BUG/MEDIUM: queue/threads: limit the number of entries dequeued at once

When testing strong queue contention on a 48-thread machine, some crashes
would frequently happen due to process_srv_queue() never leaving and
processing pending requests forever. A dump showed more than 500000
loops at once. The problem is that other threads find it working so
they don't do anything and are free to process their pending requests.
Because of this, the dequeuing thread can be kept busy forever and does
not process its own requests anymore (fortunately the watchdog stops it).

This patch adds a limit to the number of rounds, it limits it to
maxpollevents, which is reasonable because it's also an indicator of
latency and batches size. However there's a catch. If all requests
are finished when the thread ends the loop, there might not be enough
anymore to restart processing the queue. Thus we tolerate to re-enter
the loop to process one request at a time when it doesn't have any
anymore. This way we're leaving more room for another thread to take
on this task, and we're sure to eventually end this loop.
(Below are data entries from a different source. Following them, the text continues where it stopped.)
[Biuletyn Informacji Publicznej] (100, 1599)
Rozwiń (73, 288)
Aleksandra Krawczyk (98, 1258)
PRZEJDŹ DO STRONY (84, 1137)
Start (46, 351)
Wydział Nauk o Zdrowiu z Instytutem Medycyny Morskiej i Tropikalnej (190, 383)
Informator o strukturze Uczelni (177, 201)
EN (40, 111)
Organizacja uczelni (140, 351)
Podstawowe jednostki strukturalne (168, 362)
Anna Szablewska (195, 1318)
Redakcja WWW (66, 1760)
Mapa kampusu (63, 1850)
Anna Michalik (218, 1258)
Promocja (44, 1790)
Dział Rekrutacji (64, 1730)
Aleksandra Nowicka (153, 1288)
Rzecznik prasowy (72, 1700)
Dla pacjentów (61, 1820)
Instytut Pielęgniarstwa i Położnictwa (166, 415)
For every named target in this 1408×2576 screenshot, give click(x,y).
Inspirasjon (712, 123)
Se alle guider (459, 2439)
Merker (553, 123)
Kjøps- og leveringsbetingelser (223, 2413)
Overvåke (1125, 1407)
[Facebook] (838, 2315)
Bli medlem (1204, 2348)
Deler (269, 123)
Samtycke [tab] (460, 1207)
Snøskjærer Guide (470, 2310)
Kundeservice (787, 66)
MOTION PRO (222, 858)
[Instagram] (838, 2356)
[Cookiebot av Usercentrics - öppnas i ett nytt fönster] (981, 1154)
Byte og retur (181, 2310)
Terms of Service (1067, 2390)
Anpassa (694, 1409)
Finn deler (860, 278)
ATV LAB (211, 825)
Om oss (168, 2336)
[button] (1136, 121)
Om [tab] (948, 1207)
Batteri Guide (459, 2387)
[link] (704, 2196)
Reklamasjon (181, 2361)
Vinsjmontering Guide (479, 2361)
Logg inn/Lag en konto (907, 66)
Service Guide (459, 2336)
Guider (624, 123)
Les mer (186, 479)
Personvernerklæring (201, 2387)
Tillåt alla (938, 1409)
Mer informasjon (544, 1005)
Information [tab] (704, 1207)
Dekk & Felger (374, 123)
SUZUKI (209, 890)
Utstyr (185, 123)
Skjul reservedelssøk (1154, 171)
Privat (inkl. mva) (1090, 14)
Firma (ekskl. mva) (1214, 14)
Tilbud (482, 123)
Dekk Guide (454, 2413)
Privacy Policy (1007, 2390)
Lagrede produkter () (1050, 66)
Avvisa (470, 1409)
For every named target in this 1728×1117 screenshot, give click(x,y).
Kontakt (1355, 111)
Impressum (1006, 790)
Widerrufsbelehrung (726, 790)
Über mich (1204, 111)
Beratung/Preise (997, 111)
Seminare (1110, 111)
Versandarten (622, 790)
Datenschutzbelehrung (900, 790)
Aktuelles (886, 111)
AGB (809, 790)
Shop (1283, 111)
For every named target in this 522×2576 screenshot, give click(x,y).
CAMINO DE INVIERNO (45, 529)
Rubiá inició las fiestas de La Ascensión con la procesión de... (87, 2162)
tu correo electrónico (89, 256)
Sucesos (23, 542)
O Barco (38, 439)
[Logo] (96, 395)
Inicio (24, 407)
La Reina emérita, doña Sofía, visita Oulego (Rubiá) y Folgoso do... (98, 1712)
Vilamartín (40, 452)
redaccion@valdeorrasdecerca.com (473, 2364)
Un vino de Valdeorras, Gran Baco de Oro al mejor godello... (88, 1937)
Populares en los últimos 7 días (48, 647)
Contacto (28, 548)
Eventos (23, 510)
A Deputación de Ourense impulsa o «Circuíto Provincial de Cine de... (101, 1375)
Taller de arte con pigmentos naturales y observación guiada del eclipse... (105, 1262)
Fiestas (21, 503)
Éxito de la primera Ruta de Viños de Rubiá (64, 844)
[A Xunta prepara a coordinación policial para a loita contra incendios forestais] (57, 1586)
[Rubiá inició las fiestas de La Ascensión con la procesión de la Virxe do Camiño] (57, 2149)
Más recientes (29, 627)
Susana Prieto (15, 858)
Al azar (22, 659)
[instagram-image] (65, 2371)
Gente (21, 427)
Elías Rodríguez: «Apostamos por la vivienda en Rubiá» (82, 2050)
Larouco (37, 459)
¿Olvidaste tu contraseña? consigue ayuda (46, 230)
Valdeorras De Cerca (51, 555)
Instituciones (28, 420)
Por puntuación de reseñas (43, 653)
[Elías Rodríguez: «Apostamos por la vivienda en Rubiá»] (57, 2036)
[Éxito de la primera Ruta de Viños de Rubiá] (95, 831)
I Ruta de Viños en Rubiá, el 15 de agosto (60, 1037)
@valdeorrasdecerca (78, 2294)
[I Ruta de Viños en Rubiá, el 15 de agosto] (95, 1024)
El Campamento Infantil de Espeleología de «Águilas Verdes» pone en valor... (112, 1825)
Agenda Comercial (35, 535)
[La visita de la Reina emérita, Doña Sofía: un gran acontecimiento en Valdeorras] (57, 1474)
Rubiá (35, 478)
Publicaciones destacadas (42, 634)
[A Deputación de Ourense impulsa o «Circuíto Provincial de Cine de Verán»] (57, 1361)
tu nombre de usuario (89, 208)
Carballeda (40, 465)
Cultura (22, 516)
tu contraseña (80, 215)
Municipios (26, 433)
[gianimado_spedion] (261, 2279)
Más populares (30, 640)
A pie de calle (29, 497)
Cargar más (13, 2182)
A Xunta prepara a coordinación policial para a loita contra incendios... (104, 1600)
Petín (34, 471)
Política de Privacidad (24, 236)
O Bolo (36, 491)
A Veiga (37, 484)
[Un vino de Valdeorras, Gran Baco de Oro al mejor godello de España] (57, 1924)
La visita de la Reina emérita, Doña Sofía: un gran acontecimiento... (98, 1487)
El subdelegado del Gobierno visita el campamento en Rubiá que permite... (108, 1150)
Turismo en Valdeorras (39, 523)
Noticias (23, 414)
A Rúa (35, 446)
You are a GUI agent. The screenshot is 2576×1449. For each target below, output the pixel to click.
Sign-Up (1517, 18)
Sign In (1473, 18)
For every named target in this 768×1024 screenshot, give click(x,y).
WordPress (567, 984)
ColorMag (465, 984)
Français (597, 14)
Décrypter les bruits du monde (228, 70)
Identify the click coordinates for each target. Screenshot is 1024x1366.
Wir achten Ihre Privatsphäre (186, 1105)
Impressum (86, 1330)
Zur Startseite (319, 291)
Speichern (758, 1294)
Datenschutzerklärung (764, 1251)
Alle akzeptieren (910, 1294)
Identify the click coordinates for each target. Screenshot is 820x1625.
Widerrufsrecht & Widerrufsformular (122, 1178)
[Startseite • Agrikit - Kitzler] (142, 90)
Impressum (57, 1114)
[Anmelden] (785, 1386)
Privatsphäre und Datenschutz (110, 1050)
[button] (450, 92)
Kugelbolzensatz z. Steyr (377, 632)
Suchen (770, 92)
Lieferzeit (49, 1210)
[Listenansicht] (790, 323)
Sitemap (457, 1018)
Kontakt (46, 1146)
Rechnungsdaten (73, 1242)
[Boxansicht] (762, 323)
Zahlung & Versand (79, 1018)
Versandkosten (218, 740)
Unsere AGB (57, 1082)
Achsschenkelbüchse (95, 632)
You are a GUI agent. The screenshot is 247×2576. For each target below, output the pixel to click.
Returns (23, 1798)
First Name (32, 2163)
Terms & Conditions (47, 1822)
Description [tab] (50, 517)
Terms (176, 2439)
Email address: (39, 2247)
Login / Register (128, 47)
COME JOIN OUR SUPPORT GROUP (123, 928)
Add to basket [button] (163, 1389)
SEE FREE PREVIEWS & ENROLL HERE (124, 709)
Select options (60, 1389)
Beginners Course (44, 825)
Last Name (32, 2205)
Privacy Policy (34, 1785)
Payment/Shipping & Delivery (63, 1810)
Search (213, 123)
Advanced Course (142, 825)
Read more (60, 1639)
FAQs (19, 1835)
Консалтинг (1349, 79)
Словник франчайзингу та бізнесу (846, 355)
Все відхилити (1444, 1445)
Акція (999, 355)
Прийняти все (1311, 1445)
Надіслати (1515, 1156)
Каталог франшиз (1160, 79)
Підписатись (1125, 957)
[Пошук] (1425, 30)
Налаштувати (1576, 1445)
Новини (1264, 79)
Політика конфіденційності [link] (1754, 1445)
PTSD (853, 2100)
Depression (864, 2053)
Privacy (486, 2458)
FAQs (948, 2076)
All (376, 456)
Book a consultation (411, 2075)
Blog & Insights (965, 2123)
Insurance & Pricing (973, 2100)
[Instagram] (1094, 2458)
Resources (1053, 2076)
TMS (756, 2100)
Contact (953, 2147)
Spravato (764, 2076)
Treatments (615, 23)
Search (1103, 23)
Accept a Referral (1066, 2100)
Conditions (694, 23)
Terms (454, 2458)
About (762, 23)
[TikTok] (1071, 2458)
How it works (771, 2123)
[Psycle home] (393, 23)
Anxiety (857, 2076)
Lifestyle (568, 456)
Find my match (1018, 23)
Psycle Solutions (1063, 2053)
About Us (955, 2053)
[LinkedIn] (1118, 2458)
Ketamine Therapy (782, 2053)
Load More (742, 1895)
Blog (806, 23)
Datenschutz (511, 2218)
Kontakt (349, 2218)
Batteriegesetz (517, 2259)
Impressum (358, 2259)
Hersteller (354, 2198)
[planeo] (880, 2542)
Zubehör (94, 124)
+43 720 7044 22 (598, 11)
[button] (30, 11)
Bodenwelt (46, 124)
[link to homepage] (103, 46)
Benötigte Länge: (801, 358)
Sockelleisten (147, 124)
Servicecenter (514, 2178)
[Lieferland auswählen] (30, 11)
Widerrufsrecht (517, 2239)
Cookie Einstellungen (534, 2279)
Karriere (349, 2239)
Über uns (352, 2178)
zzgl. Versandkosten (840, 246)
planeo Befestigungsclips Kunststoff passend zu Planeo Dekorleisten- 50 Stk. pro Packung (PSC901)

Doing this has also improved the overall dequeuing performance by ~20%
in highly contended situations with 48 threads.

It should be backported at least to 2.4, maybe even 2.2 since issues
were faced in the past on machines having many cores.
diff --git a/src/queue.c b/src/queue.c
index 6e0e130..73bd3c2 100644
--- a/src/queue.c
+++ b/src/queue.c
@@ -373,9 +373,15 @@
 
 	/* let's repeat that under the lock on each round. Threads competing
 	 * for the same server will give up, knowing that at least one of
-	 * them will check the conditions again before quitting.
+	 * them will check the conditions again before quitting. In order
+	 * to avoid the deadly situation where one thread spends its time
+	 * dequeueing for others, we limit the number of rounds it does.
+	 * However we still re-enter the loop for one pass if there's no
+	 * more served, otherwise we could end up with no other thread
+	 * trying to dequeue them.
 	 */
-	while (!stop && s->served < (maxconn = srv_dynamic_maxconn(s))) {
+	while (!stop && (done < global.tune.maxpollevents || !s->served) &&
+	       s->served < (maxconn = srv_dynamic_maxconn(s))) {
 		if (HA_SPIN_TRYLOCK(QUEUE_LOCK, &s->queue.lock) != 0)
 			break;
 
@@ -385,6 +391,8 @@
 				break;
 			_HA_ATOMIC_INC(&s->served);
 			done++;
+			if (done >= global.tune.maxpollevents)
+				break;
 		}
 		HA_SPIN_UNLOCK(QUEUE_LOCK, &s->queue.lock);
 	}